Sesampainya di Vihara Lin Ji, dia harus menyimpan
kekecewaannya, karena mereka tidak bisa menahbiskan orang yang tidak memiliki
guru. Penahbisan bisa berlangsung jika orang itu menjadi samaneri dulu
dan menjalankannya selama dua tahun di bawah bimbingan seorang guru. Tetapi Jǐn
Yún tidak ingin pulang dengan tangan hampa. "Ada beberapa sutra yang tidak
dapat saya peroleh di Hualien, tahukah Anda di mana saya dapat
memperolehnya?" Bhiksuni itu lalu mengajaknya ke Vihara Hui Rui.
Sesampainya di sana sang bhiksuni yang ringan tangan itu berkata, "sebelum
membeli buku, kita sebaiknya memberi hormat kepada guru yang bertugas, Master Yìn Shùn." Master Yìn Shùn (印順, 5-Apr-1906
- 4-Jun-2005) adalah seorang guru besar
berusia 57 tahun yang berasal dari Daratan Tiongkok, menjadi bhiksu selama
puluhan tahun, dan meraih gelar doktor kehormatan dari sebuah universitas di
Jepang. Mendengar bahwa Jǐn Yún datang dari Hualien,
iseng-iseng beliau bertanya, "apakah kamu datang ke Taipei untuk
ditahbiskan?” Jǐn Yún menjawab, "saya ingin, tetapi saya tidak punya
guru." Sang bhiksuni yang sedari tadi menemaninya pun berkata bahwa gadis
itu ingin diterima sebagai siswa Master Yìn Shùn.

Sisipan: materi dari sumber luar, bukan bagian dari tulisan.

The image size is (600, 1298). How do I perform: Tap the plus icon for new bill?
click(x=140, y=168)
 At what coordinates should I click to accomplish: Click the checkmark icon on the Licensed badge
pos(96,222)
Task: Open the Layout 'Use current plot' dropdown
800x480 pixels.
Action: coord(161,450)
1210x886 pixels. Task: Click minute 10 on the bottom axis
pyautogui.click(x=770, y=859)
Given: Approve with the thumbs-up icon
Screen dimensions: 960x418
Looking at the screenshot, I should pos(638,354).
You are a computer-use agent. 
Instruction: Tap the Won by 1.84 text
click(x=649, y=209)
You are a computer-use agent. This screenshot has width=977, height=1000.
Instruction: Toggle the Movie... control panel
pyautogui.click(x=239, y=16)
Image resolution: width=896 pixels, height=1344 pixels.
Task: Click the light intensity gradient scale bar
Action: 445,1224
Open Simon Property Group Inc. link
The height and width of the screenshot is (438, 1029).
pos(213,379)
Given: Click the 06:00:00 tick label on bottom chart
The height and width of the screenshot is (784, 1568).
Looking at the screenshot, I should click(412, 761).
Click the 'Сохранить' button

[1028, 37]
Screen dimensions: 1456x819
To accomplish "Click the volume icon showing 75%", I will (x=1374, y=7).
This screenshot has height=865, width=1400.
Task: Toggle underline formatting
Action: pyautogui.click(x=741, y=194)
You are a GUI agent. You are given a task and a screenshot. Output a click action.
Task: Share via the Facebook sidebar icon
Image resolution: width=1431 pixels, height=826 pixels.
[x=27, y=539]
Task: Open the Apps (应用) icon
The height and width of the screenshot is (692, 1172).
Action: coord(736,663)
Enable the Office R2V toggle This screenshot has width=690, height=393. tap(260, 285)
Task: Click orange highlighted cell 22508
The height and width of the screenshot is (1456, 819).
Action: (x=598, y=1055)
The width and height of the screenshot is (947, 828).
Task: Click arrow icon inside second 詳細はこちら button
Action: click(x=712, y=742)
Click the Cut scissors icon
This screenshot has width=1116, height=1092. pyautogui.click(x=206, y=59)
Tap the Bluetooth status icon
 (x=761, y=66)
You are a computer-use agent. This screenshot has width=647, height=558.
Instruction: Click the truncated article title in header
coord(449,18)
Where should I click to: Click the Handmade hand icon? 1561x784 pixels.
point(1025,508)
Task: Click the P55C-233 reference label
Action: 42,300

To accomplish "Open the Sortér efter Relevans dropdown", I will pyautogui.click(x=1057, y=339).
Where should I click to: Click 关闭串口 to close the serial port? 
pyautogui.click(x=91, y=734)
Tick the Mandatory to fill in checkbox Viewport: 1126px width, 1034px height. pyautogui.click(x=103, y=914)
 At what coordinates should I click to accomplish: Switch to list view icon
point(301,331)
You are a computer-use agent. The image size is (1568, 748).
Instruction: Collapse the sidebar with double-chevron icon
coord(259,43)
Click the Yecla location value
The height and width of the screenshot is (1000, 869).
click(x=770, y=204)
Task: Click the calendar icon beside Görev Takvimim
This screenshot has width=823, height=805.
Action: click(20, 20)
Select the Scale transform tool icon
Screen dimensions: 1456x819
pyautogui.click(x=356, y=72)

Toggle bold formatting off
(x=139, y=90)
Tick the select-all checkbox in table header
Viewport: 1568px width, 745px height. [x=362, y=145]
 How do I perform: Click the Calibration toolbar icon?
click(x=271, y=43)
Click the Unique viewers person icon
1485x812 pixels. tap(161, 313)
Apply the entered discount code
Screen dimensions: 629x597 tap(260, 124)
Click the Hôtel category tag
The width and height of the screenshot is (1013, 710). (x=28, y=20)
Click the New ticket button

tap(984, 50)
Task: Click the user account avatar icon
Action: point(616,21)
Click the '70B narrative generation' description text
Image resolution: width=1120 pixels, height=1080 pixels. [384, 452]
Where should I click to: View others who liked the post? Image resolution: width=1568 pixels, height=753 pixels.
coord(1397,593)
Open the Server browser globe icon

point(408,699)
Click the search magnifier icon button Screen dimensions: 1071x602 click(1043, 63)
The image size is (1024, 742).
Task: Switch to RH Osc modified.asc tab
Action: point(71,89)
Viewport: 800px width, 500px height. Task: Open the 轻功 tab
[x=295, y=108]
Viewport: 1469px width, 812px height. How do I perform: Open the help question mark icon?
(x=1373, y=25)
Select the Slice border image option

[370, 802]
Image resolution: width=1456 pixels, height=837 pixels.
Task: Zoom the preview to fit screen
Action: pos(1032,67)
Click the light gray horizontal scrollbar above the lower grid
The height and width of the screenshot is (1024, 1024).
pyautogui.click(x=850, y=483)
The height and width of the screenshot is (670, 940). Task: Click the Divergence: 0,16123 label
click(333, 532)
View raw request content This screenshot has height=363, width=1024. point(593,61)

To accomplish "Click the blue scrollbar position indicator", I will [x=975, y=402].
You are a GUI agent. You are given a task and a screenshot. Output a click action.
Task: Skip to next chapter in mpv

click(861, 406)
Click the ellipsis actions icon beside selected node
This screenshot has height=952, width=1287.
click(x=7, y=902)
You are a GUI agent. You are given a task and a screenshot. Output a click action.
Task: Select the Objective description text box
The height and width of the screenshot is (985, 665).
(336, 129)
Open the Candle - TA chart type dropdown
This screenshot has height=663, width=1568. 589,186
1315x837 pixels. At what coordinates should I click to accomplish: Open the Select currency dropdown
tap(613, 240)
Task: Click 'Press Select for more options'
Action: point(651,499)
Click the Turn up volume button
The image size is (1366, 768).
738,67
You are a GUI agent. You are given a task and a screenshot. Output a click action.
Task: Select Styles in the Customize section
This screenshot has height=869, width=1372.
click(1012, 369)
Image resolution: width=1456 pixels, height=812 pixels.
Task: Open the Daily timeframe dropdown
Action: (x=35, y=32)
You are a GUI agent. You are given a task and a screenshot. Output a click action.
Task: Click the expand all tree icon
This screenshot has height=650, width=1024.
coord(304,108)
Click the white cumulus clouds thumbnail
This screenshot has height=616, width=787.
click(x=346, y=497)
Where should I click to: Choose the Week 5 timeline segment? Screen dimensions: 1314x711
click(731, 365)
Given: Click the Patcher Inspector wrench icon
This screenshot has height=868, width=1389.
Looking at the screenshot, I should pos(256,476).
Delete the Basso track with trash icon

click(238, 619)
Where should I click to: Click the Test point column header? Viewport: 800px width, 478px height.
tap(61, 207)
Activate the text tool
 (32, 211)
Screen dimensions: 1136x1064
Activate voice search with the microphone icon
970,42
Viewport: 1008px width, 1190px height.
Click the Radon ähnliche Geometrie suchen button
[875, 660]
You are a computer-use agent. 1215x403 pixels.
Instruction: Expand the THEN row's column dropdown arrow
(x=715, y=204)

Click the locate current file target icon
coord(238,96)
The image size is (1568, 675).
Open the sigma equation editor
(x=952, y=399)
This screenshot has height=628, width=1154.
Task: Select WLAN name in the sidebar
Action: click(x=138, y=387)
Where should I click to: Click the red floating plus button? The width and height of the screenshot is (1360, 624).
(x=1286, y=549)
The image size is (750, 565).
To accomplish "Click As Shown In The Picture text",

Master tertawa, "sepanjang hidupku aku hanya mengangkat 4 orang murid,
dan sama sekali tidak bermaksud memiliki 5 murid." Jǐn Yún tidak berkata
apa-apa namun terus memandangi Master dengan memohon. Master Yìn Shùn memalingkan muka dan hampir beranjak pergi.
Kemudian, seolah-olah ditarik oleh tangan yang tak terlihat beliau berbalik.
Memandangi Jǐn Yún sambil tersenyum, dia pun berkata, “sebuah suara
yang kuat di hatiku berkata bahwa adalah jalinan jodohku untuk menjadi gurumu,
dan jalinan jodohmu menjadi muridku." Mereka bertiga pun bergegas ke Vihara
Lin Ji, karena waktu penahbisan hanya tinggal satu jam lagi. Akhirnya
Master Yìn Shùn berkata: "Karena
kamu sudah berlindung kepada Tiga Permata, maka saya harus memberimu sebuah
nama Dharma." Beliau berhenti sebentar untuk berpikir. "Ah! ujar
beliau setelah menemukan aksara yang tepat. "Nama Dharmamu adalah Zhèng Yán (證嚴)."